Azithromycin is preferentially used in pregnancy to avoid the teratogenic side effects of doxycycline. However, doxycycline is preferred to treat B. henselae infections with optic neuritis due to doxycycline's ability to adequately penetrate the tissues of the eye and central nervous system.

==Epidemiology==
Cat-scratch disease has a worldwide distribution, but it is a nonreportable disease in humans, so public health data on this disease are inadequate. Geographical location, present season, and variables associated with cats (such as exposure and degree of flea infestation) all play a factor in the prevalence of CSD within a population. In warmer climates, the CSD is more prevalent during the fall and winter, which may be attributed to the breeding season for adult cats, which allows for the birth of kittens.
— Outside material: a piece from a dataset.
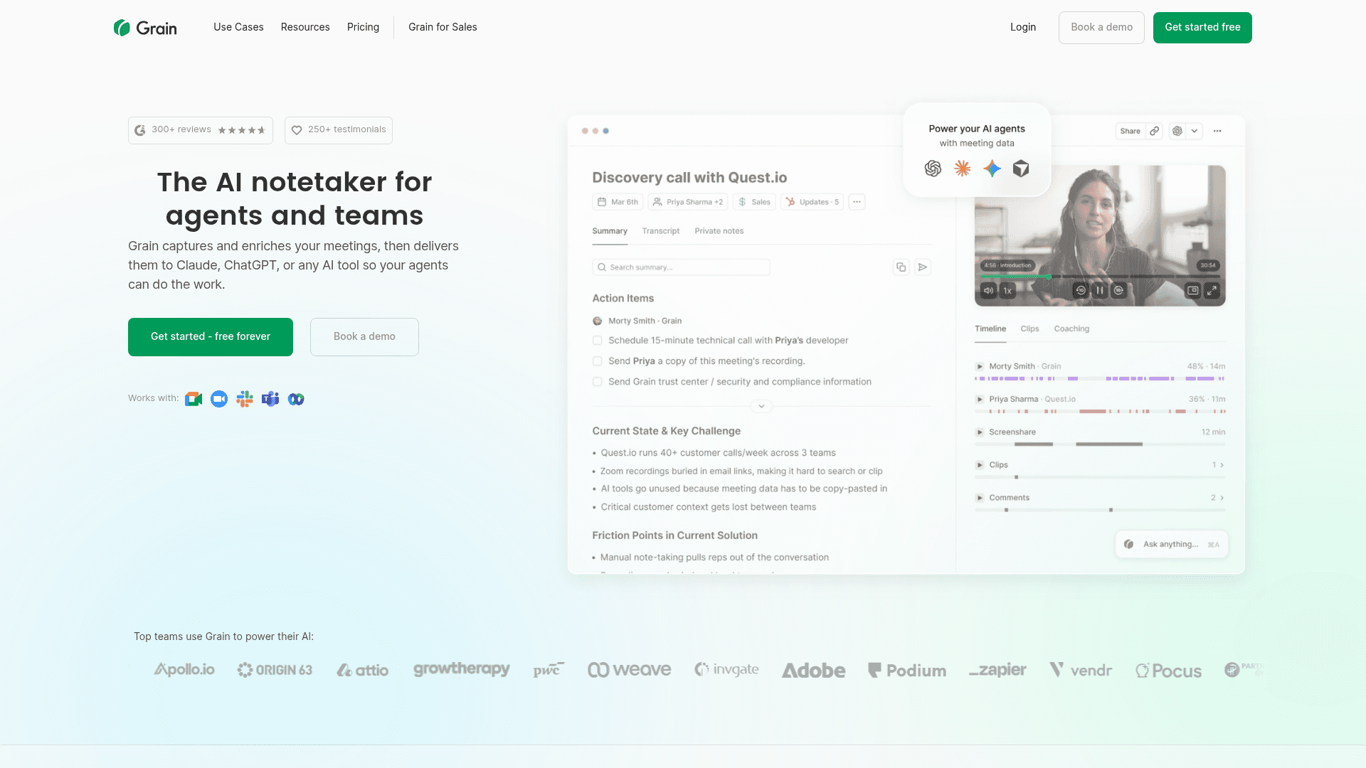Open the Use Cases menu
This screenshot has height=768, width=1366.
(x=238, y=27)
B henselae, the bacterium responsible for causing CSD, is more prevalent in younger cats (less than one year old) than it is in adult cats.

To determine the recent incidence of CSD in the United States, the Truven Health MarketScan Commercial Claims and Encounters database was analyzed in a case-control study from 2005 to 2013. The database consisted of healthcare insurance claims for employees, their spouses, and their dependents. All participants were under 65 years of age, from all 50 states. The length of the study period was 9 years and was based on 280,522,578 person-years; factors such as year, length of insurance coverage, region, age, and sex were used to calculate the person-years incidence rate to eliminate confounding variables among the entire study population.
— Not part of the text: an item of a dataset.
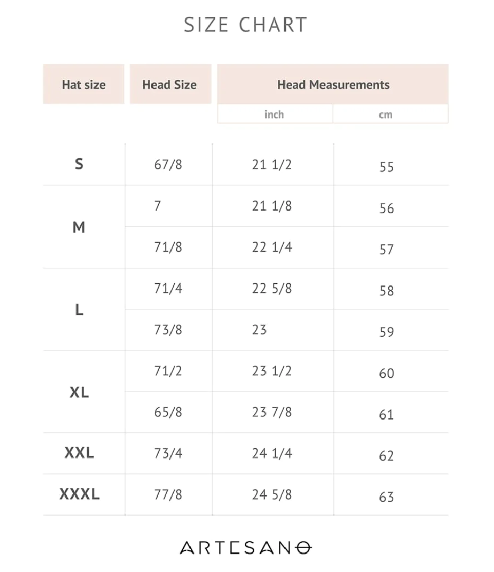This screenshot has height=572, width=494.
Task: Select hat size XL row label
Action: [79, 392]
A total of 13,273 subjects were diagnosed with CSD, and both in- and outpatient cases were analyzed. The study revealed an incidence rate of 4.5/100,000 outpatient cases of cat-scratch disease. For inpatient cases, the incidence rate was much lower at 0.19/100,000 population. Incidence of CSD was highest in 2005 among outpatient cases and then slowly declined. The Southern states had the most significant decrease of incidence over time. Mountain regions have the lowest incidence of this disease because fleas are not commonly found in these areas.
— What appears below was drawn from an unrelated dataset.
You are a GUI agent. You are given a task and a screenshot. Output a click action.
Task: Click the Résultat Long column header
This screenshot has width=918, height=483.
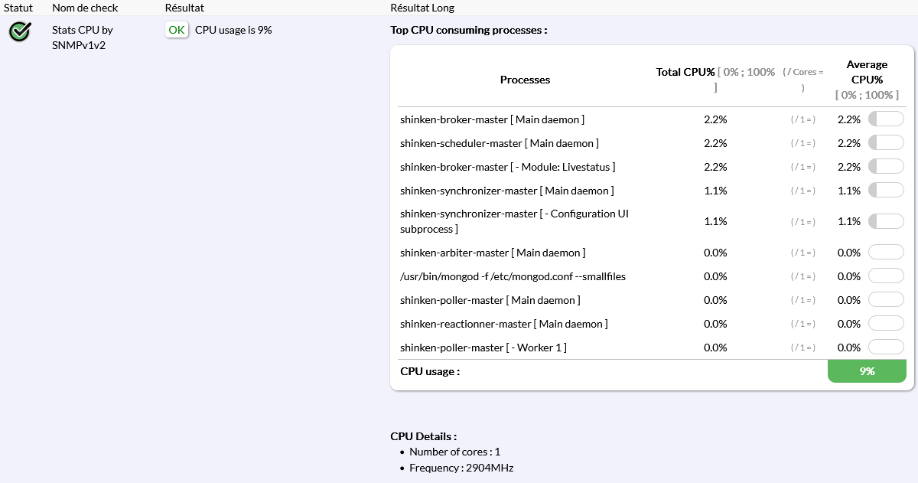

Distribution of CSD among children aged 5–9 was of the highest incidence in the analyzed database, followed by women aged 60–64. Incidence among females was higher than that among males in all age groups. According to data on social trends, women are more likely to own a cat over men; which supports higher incidence rates of this disease in women. The risk of contracting CSD increases as the number of cats residing in the home increases. The number of pet cats in the United States is estimated to be 57 million. Due to the large population of cats residing in the United States, the ability of this disease to continue to infect humans is vast. Laboratory diagnosis of CSD has improved in recent years, which may support an increase in the incidence of the disease in future populations.

===Outbreaks===
Historically, the number of reported cases of CSD has been low; there has been a significant increase in reports in urban and suburban areas in the northeast region of the United States. An example of the increased incidence can be found in Essex County, New Jersey. In 2016, there were six reported cases. In 2017, there were 51 reported cases. In 2018, there were 263 reported cases. Although usually treated with antibiotics and minimal long-term effects, there have been three reported cases of fast heart rate more than one year after exposure.

==History==
Symptoms similar to CSD were first described by Henri Parinaud in 1889, and the clinical syndrome was first described in 1950 by Robert Debré. In 1983, the Warthin-Starry silver stain was used to discover a Gram-negative bacillus which was named Afipia felis in 1991 after it was successfully cultured and isolated. The causative organism of CSD was originally believed to be Afipia felis, but this was disproved by immunological studies in the 1990s demonstrating that people with cat-scratch fever developed antibodies to two other organisms, B. henselae (originally known as Rochalimea henselae before the genera Bartonella and Rochalimea were combined) and B. clarridgeiae, which is a rod-shaped Gram-negative bacterium.